Nikhil Narendran, partner at Trilegal, said the children’s data provisions are similar in impact to the controversial Australian law that ultimately led to the country banning social media for children under the age of 16.
Large technology platforms can be notified as “Significant Data Fiduciaries” by the central government depending on their impact on national security, public order and electoral democracy, among other things. In addition to annual impact assessments and data audits prescribed under DPDPA, the rules propose that they must verify that their algorithms do not risk users’ rights. The rules also propose that the Centre can define the kind of data that such SDFs will have to localise within India’s borders.
Under section 36 of the Act, the central government can demand any information from DPB, a data fiduciary, or an intermediary. The draft rules prohibit the data fiduciary or the intermediary from making disclosures about such demands, a move that Narendran calls “very broadly interpreted” and potentially “unconstitutional”.
The rules set out three purposes under which it can be done: First, when data is to be used by the State in the interest of national security. Second, to perform any lawful function and to disclose any information under any law. And third, to assess when to classify a data fiduciary or a class of data fiduciaries as a significant data fiduciary.
To be sure, the DPDP Act only applies to data that is processed digitally. It does not apply to analogue processing of data. However, if this data was to be scanned and stored in a computer, it would be covered.
Under the Act, DPB is responsible for adjudicating complaints related to personal data breaches.
The draft rules detail the formation of two search-cum-selection committees — one headed by the cabinet secretary to select the DPB chairperson with a proposed salary of ₹4.5 lakh per month, and another led by the MeitY secretary to select board members who would earn ₹4 lakh monthly.

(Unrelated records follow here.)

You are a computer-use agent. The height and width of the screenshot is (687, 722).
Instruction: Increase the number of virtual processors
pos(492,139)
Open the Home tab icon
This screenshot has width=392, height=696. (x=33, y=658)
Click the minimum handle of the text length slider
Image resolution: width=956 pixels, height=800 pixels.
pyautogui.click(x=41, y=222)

The draft Rules detail how the DPB will hold its meetings, and how matters will be decided upon via voting: while one-third of the DPB is required for quorum, the rules empower the DPB chairperson to take action in “emergent situations” and communicate the decision to all members within seven days, and lay before the Board for ratification in the next meeting.
DPB, as under the Act, must function as a “digital office” and can adopt “techno-legal measures” to conduct proceedings so that the physical presence of any individual is not required.

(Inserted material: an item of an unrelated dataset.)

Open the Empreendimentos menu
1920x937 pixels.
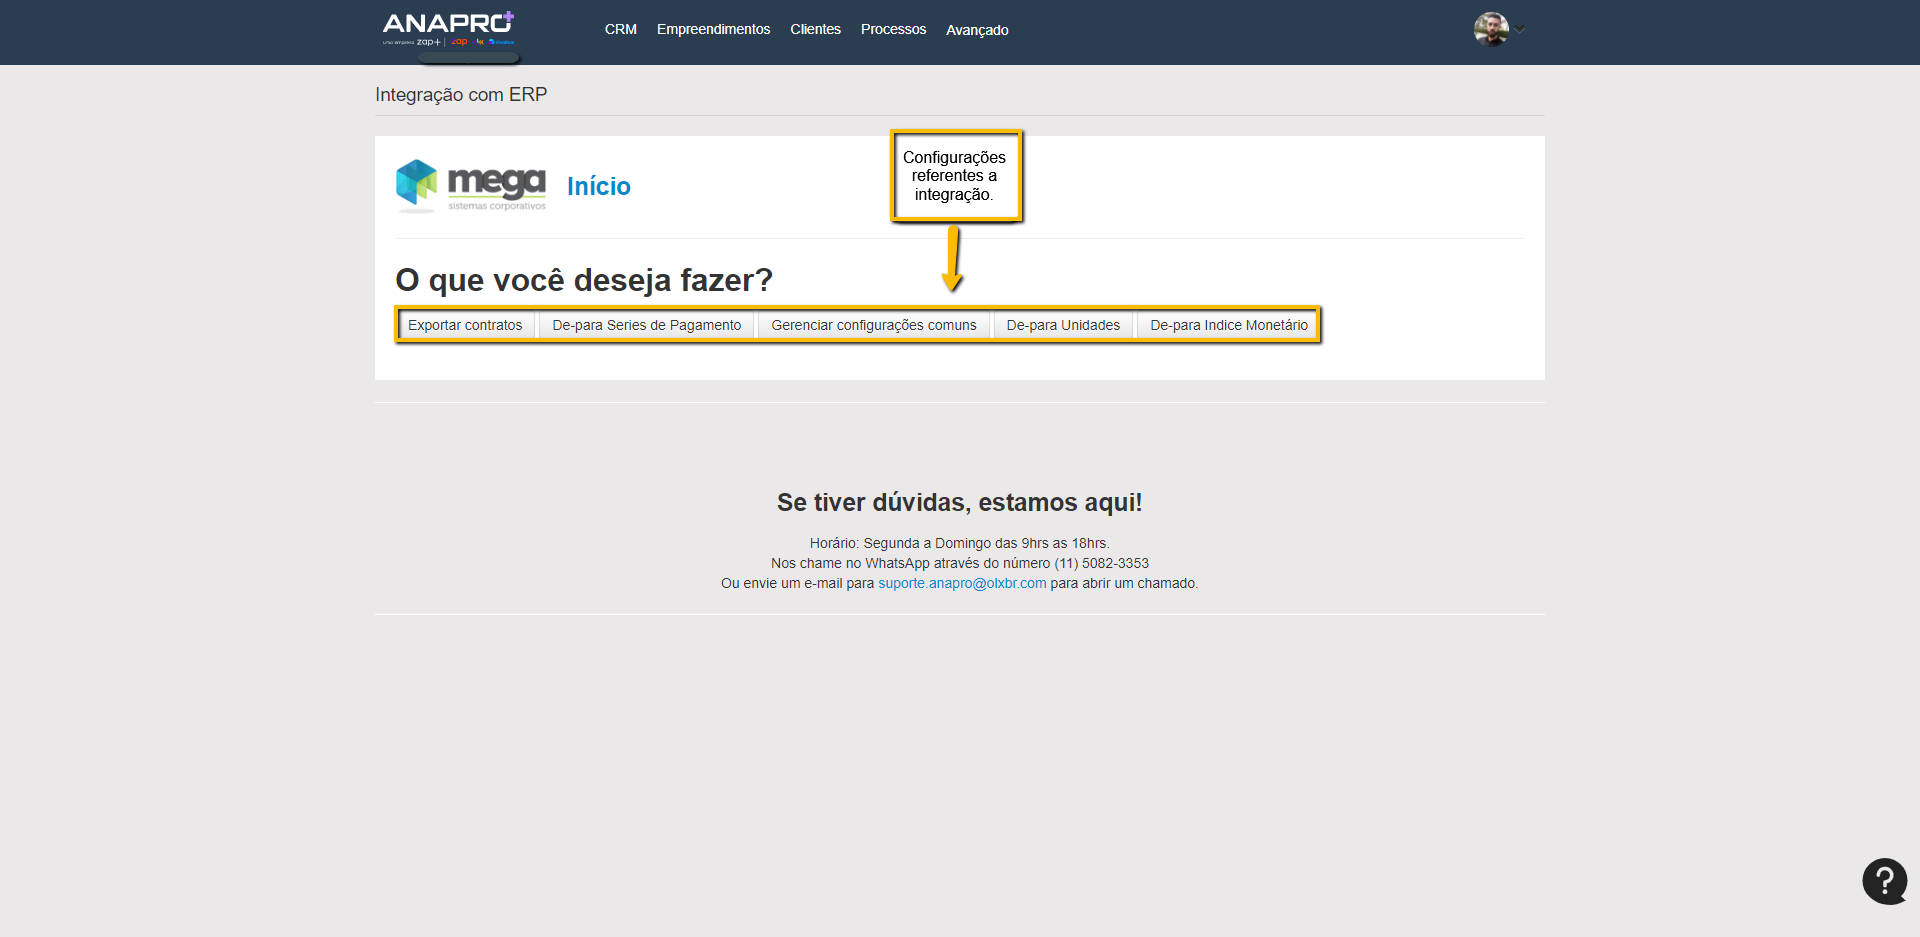(713, 30)
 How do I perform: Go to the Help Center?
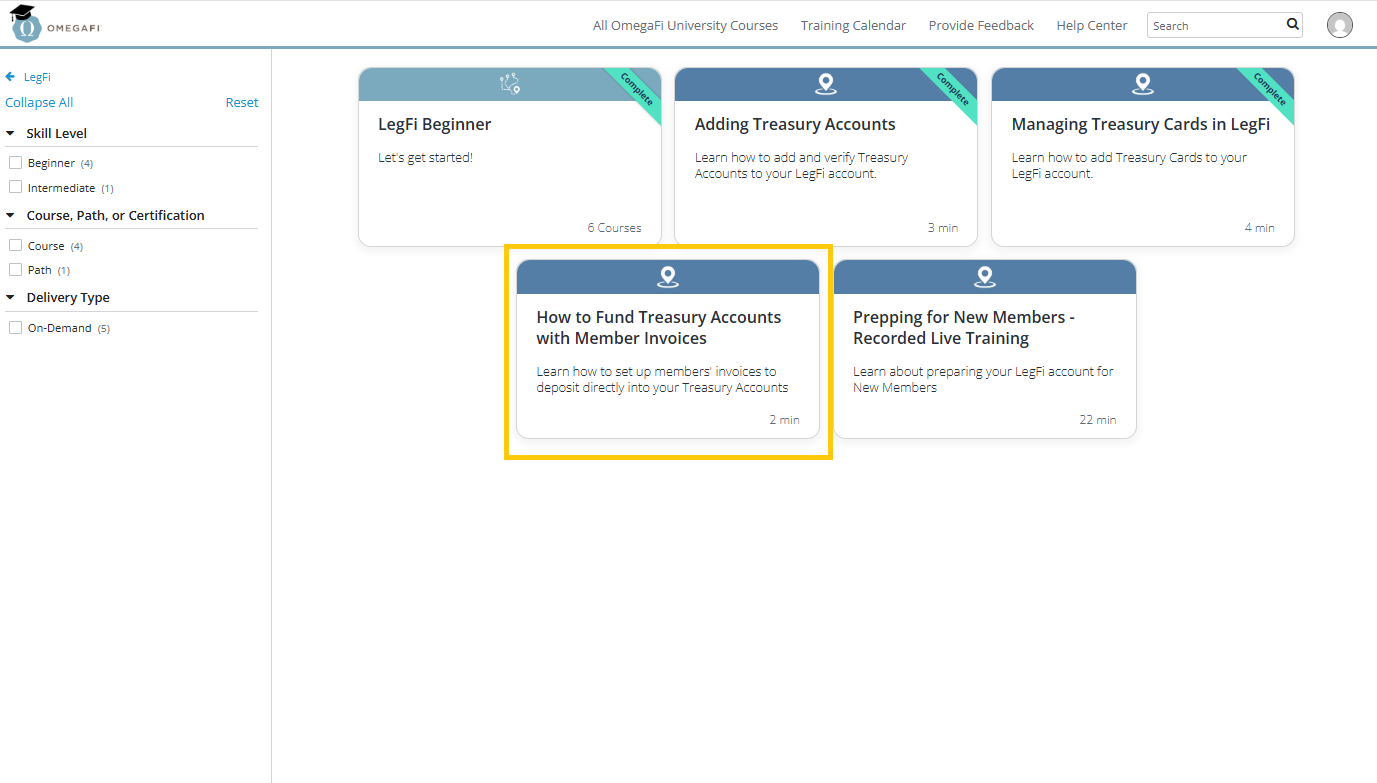click(x=1091, y=25)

The draft rules specify that consent managers must be Indian companies with a minimum net worth of ₹2 crore and obtain independent certification. They are required to maintain consent records for at least seven years and cannot outsource their services to data processors.

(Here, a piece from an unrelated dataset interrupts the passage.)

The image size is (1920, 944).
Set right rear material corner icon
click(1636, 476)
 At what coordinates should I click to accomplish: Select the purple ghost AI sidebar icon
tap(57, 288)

Aprajita Rana, partner at AZB & Partners, said that the rules for consent managers are stringent, with restrictions on subcontracting their obligations, and check of conflict of interest with data fiduciaries. This means that it will be difficult for Big Tech to develop consent managers because of disclosure and conflict of interest requirements. “Most likely, we will see independent entities coming into this role. The obligations, however, are more stringent than expected by the industry,” she said.
For government access to data, the rules propose that state instrumentalities can process personal data without fresh consent to provide subsidies, benefits, services, licenses or permits. They only need to intimate users about such processing.
The draft rules are particularly significant for social media and gaming platforms. The definition of a ‘social media intermediary’ is expanded to the definition of an “intermediary”, in contrast to existing IT Rules.